Something heavy gathered in his gut and slowly started sinking. “Where’d she go?”

“She’s, ah…she’s headed your way.”

“My way?” He swung back around, arm out to entreat a wall mural. “Why would she come to Alaska? How does she even know about me?”

Another long sigh flowed over the line. “She overheard Jack say something about not being her real father when he came over last week to pick up some of his things and got into it with me. Naturally, he dropped that bomb and then left me to clean up the damage. I didn’t know what to do. I decided to be honest. I-I told her about you, showed her an old picture. I didn’t give her a lot of details, but…she’s smart. She took the information and researched. I checked the browser history on the desktop in her room. She found you. Found social media sites for that bar you own up there. Hell, I don’t know.” Her hollow laugh echoed in his ear. “She may have your home address, your social security number, and your mother’s maiden name by now.”
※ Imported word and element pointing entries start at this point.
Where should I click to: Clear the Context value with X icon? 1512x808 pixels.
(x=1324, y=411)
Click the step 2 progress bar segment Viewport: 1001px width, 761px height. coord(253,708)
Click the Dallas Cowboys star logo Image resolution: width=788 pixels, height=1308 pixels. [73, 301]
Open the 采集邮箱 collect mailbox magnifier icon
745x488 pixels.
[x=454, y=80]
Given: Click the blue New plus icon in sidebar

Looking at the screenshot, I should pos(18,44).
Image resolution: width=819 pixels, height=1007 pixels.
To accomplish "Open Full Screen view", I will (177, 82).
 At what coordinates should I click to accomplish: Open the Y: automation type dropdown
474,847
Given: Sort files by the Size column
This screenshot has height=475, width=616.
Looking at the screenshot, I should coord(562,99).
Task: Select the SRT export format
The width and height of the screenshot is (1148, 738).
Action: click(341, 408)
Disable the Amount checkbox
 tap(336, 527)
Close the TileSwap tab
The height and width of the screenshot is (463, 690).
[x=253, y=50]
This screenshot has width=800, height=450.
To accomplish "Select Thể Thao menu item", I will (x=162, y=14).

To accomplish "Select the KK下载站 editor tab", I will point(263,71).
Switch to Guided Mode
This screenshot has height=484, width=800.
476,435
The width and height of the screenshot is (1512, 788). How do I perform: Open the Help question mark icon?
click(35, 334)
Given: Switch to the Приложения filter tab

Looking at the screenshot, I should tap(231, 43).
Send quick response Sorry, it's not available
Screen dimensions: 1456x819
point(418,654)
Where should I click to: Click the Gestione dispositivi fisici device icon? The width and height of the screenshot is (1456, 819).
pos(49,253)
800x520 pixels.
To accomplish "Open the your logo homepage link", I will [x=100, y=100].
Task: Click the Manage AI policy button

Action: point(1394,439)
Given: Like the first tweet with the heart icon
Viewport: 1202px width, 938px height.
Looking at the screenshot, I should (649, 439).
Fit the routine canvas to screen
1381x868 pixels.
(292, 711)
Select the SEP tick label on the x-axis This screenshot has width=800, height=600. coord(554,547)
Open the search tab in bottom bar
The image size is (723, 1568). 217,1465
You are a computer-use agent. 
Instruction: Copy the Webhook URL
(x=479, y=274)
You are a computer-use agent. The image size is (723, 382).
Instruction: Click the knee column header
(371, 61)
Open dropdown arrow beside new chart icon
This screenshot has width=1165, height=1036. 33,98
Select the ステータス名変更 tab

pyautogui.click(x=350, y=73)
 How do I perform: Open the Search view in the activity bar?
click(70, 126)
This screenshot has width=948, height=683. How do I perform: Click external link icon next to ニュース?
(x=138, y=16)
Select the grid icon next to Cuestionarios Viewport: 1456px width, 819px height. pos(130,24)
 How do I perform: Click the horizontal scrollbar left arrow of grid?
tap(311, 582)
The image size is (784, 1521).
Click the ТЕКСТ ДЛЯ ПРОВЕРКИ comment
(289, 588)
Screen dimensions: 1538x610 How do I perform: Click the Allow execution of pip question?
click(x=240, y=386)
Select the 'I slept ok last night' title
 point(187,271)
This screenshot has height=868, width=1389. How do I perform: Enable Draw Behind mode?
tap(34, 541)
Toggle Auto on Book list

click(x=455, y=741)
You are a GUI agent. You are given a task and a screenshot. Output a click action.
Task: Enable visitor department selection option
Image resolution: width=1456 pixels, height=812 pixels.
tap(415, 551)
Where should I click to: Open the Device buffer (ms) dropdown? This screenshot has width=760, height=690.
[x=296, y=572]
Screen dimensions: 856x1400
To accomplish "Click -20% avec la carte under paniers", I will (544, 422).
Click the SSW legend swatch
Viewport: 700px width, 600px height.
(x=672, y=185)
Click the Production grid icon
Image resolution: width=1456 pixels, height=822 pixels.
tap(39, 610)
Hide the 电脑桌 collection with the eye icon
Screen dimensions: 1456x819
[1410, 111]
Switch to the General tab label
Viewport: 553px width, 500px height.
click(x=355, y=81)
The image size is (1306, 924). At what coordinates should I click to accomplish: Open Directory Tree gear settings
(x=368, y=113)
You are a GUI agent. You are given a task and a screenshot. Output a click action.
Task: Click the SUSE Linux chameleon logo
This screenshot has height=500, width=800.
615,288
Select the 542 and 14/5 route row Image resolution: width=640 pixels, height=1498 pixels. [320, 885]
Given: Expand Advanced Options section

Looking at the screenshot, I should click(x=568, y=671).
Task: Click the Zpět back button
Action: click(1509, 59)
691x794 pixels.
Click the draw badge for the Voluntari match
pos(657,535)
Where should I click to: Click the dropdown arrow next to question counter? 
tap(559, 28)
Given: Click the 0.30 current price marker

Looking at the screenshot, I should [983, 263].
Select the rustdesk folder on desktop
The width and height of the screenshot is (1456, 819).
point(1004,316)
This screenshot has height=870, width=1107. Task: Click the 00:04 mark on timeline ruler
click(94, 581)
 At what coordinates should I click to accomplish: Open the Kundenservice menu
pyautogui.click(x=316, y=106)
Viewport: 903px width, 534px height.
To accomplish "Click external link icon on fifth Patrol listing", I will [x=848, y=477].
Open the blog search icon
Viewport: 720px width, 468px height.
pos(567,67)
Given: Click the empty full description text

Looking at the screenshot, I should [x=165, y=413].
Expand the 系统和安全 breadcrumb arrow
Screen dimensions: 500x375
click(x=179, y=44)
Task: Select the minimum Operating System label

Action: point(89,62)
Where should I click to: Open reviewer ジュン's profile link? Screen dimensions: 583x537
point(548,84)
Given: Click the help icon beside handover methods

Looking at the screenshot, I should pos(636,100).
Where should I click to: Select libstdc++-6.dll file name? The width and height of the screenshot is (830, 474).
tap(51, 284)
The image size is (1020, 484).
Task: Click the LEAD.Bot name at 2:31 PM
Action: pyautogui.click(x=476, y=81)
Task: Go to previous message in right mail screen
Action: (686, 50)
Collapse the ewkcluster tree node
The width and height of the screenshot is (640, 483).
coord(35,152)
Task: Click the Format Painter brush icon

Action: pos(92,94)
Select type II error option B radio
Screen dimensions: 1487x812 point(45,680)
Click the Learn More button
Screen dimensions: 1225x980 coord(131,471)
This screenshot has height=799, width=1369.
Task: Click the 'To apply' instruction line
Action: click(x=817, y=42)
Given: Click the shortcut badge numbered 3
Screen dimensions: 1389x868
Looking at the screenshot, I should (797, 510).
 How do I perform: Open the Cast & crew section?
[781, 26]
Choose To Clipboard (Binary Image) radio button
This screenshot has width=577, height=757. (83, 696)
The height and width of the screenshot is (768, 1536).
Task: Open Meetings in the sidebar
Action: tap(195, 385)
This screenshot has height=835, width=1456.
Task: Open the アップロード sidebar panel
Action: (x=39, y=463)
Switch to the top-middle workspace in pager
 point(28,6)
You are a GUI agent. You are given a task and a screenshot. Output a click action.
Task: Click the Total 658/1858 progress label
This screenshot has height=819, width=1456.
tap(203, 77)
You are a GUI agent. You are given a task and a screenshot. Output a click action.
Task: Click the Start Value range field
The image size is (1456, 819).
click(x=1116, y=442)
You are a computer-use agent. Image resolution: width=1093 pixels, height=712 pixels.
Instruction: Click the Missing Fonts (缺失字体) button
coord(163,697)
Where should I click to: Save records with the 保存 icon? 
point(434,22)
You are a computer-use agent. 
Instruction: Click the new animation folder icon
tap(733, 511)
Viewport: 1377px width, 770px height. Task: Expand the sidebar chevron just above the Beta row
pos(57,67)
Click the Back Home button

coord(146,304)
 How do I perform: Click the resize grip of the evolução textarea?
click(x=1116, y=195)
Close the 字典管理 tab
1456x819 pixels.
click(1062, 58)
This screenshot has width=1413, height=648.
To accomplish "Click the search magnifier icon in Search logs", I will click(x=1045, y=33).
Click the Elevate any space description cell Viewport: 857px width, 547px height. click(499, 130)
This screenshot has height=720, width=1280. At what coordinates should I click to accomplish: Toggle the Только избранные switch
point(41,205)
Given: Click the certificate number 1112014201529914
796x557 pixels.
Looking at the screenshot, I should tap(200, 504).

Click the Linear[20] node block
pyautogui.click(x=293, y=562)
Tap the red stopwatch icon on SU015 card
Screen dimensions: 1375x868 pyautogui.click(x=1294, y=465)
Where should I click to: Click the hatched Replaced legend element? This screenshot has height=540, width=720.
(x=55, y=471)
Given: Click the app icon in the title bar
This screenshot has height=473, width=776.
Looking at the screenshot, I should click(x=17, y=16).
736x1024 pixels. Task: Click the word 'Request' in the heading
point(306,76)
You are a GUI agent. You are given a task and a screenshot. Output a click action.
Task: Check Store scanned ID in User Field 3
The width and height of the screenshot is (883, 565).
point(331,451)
Smart? Maybe. Sneaky? Definitely. He tucked the phone to his ear with his shoulder, then grabbed pen and paper from the empty check-in desk. “Tell me what you know.”

After a few minutes of listening and scribbling notes, he confronted a nerve-wrenching fact. His daughter—the one he hadn’t seen in over thirteen years—was arriving in Anchorage at eleven thirty that evening. Apparently, she wanted to meet him in the flesh. Good, because he’d be there waiting when she de-planed. He’d scare her straight and put her rebellious butt on the first flight home.

“How will I recognize her?”

The question earned him a laugh—a real one. “You’ll recognize her. Just look for yourself, in teenage-girl form.”

Relief lightened her mood. He wasn’t there yet. “Could you send me a recent picture?”

“Yes. Of course. Ford…?”

“Uh-huh?”

“Thank you.” The quaver snuck back into her voice. “Please send our baby home to me.”

How’re you going to keep her there?He didn’t ask the question. “I’ll get her. I promise. It’s going to be okay.”

He hoped to God he could deliver on that promise.